METHOD FOR DETECTING SUBJECT AREA TARGET OBJECTS IN TEXT CONTENT
DOI:
https://doi.org/10.31891/2307-5732-2024-343-6-23Keywords:
machine learning, NLP, NER, named entities, target objectsAbstract
Method for detecting subject area target objects is proposed, which uses machine learning algorithms for adaptive object recognition, taking into account the specifics of the subject area, which allows to significantly reduce the time of data processing and reduce the risk of losing important information. The method for detecting subject area target objects allows to transform input data in the form of the researched text and a pre-processed and balanced corpus of texts of the researched subject area into output data in the form of a formed set of target objects from the researched text, which is a combined set of keywords found by various methods without repetitions and the set of NER grouped by lemmatization. The proposed method for detecting subject area target objects differs from the existing ones by taking into account keywords and noun entities of the subject area, which made it possible to increase accuracy of detection of detecting subject area target objects as result of taking into account noun entities.

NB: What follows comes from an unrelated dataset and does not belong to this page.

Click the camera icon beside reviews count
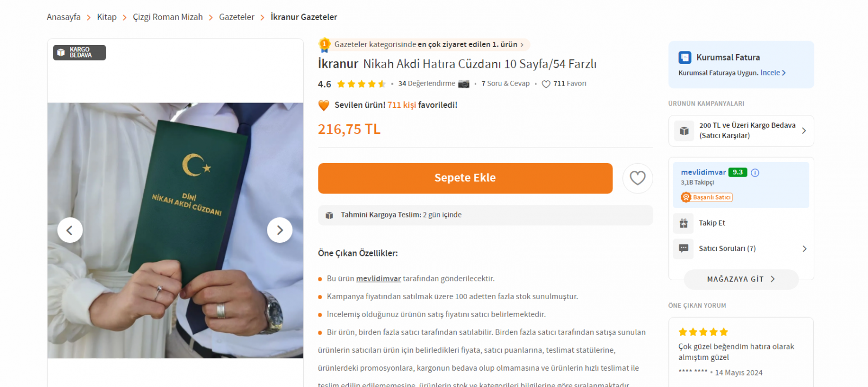Viewport: 868px width, 387px height. coord(464,83)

To research the effectiveness of developed method for detecting subject area target objects, a training dataset of 400 texts in the Ukrainian language was formed. Also, for the validation of proposed method, the software was developed to convert the text content of files from the test sample into a set of target objects of the subject area; separate console software was created to use the obtained list of target objects for the studied texts and dictionaries from the subject areas selected according to the dataset. The performed study of the effectiveness of the developed method for detecting subject area target objects revealed that the target objects of the subject areas found by the method are able to perform the further task of classification, demonstrating on the metric of Euclidean distances the grouping of texts of the same category and the increase of the distance orthogonal to it. This determines the beneficial effect and scope of the developed method.